Where the chamber and lawmakers most agreed was on education, Brough said. Chamber members support a strong start for kids, including early childhood education, which was part of the bill setting up state-paid full-day kindergarten.
The chamber also is pleased with the transportation funding provided in the 2019 session, Brough said, but she still believes funding the state’s $9 billion projects list is something the General Assembly can’t do on its own and will need help from voters.
The chamber last year backed Proposition 110, a ballot measure that would have imposed a sales tax increase to fund transportation improvements. It was defeated by a nearly 19-percentage-point margin, losing alongside a rival measure that called for borrowing money to fix roads.
Where Democrats and the chamber at times differed in this year's session was on expanding into new programs, Brough indicated.
“If we can’t do the fundamentals well, we shouldn’t expand the mission," she said, "and it was hard to get our voice heard on some of those other issues."
She cited the bill that, as introduced, would have set up a paid-family-leave program, known as FAMLI.
At a time when the state is seriously underfunding critical areas like transportation, Brough said, it was frustrating for the chamber to see a bill like FAMLI that advocated for a $1 billion to $2 billion insurance program to fund paid family leave that even the state doesn’t offer for its employees without proof that it’s actuarially sound.

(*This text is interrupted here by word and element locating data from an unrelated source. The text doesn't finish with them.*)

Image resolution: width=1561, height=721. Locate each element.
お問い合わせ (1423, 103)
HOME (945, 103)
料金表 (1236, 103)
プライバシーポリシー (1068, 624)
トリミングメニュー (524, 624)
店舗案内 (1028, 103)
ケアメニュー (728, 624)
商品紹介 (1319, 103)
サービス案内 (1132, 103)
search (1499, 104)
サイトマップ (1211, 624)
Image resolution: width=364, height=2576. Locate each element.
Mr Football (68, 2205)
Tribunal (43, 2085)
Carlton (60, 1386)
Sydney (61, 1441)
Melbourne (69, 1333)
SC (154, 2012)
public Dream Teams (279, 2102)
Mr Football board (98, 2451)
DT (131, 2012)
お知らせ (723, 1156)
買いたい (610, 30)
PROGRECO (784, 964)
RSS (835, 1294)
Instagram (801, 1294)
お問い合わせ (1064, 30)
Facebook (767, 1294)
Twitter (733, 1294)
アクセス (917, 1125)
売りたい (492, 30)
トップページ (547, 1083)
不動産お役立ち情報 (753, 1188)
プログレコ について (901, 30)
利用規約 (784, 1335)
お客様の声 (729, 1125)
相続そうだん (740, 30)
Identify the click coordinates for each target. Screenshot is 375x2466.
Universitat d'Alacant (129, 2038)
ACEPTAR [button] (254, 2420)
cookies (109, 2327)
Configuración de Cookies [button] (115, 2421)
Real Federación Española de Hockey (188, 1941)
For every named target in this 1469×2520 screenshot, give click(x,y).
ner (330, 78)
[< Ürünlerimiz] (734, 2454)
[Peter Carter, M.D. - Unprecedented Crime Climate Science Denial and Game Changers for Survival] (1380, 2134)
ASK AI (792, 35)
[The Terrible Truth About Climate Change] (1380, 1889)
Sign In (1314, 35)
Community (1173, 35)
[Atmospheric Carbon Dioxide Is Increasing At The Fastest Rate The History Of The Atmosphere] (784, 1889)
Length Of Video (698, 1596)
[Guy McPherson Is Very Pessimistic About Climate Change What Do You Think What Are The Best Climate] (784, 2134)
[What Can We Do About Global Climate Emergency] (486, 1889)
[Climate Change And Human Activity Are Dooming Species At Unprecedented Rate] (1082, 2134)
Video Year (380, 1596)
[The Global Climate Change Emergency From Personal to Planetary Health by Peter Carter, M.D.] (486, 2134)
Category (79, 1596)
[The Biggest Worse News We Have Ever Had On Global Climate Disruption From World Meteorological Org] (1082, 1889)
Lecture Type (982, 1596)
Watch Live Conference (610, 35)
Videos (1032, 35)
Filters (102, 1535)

It was hard to be heard at the Capitol on this issue, she said, and the process itself was “intended to exclude people. ... That was disappointing.”
The FAMLI bill was later scaled back into a study of family leave, and the chamber changed its stance from opposed to neutral.
Climate change was another issue of importance for the chamber. Members believe in climate change and reducing greenhouse gases, but “how you do it matters,” Brough said.
The legislature passed House Bill 1261, which delegates tasks aimed at combating climate change to the state’s air quality control commission and other appointed bodies to work on those rules and regulations.
Delegating that climate work to unelected bodies isn’t fair to the citizens of Colorado, Brough said.
The “real changes, real trade-offs" involved in facing climate change are matters that "elected officials should make for their constituents” to whom people can go when they aren’t happy with the tradeoffs, she said.
As to issues that lawmakers placed on the November ballot, the Denver chamber supports the de-Brucing measure that would allow the state to keep excess tax revenue that otherwise would be refunded under the Taxpayer's Bill of Rights.
The chamber board hasn’t taken a position on the measure allowing sports betting and establishing a tax on it, which voters will also decide. However, Brough said that funding the state water plan, which is tied to the sports betting measure, is a high priority for the chamber.
Brough called the cost of the water plan, at around $3 billion for the state over 30 years, “the cheapest deficit we have” when compared, for example, to the state’s transportation needs.
The sports betting bill’s fiscal analysis shows the tax revenue from betting, if approved by voters, could range from around $4 million for the water plan in the first year and more than $6 million the next. But Brough said the state doesn’t have a history of sports betting so the revenue estimates could be much greater, perhaps as much as $30 million.
As for the 2020 session, Brough said “all three sectors — private, public and nonprofit — have to be successful for all of us to succeed. We want to do it together. We will disagree sometimes, and maybe not even find a place to agree, but we can still do it with respect.”
The Colorado Chamber of Commerce, formerly the Colorado Association of Commerce and Industry, also played defense in 2019, said President Chuck Berry.
“We entered this session in January with a challenging political environment for the business community, and while several problematic bills did ultimately pass, I’m proud to say that the Colorado Chamber held the line on many issues of critical importance to businesses across the state,” Berry said in a statement. “Our primary responsibility has been to protect employers from onerous new regulations and financial burdens that could impede their ability to create jobs and do business in Colorado."
The Colorado Chamber's biggest focus was the FAMLI leave bill, which it opposed as introduced. Loren Furman, the group's top lobbyist, said the group worked to make sure that “legislators heard the concerns of businesses across the state about how such a massive new government program would affect their operations."
She said the “amended bill ... takes a much more thoughtful approach to paid leave in Colorado.”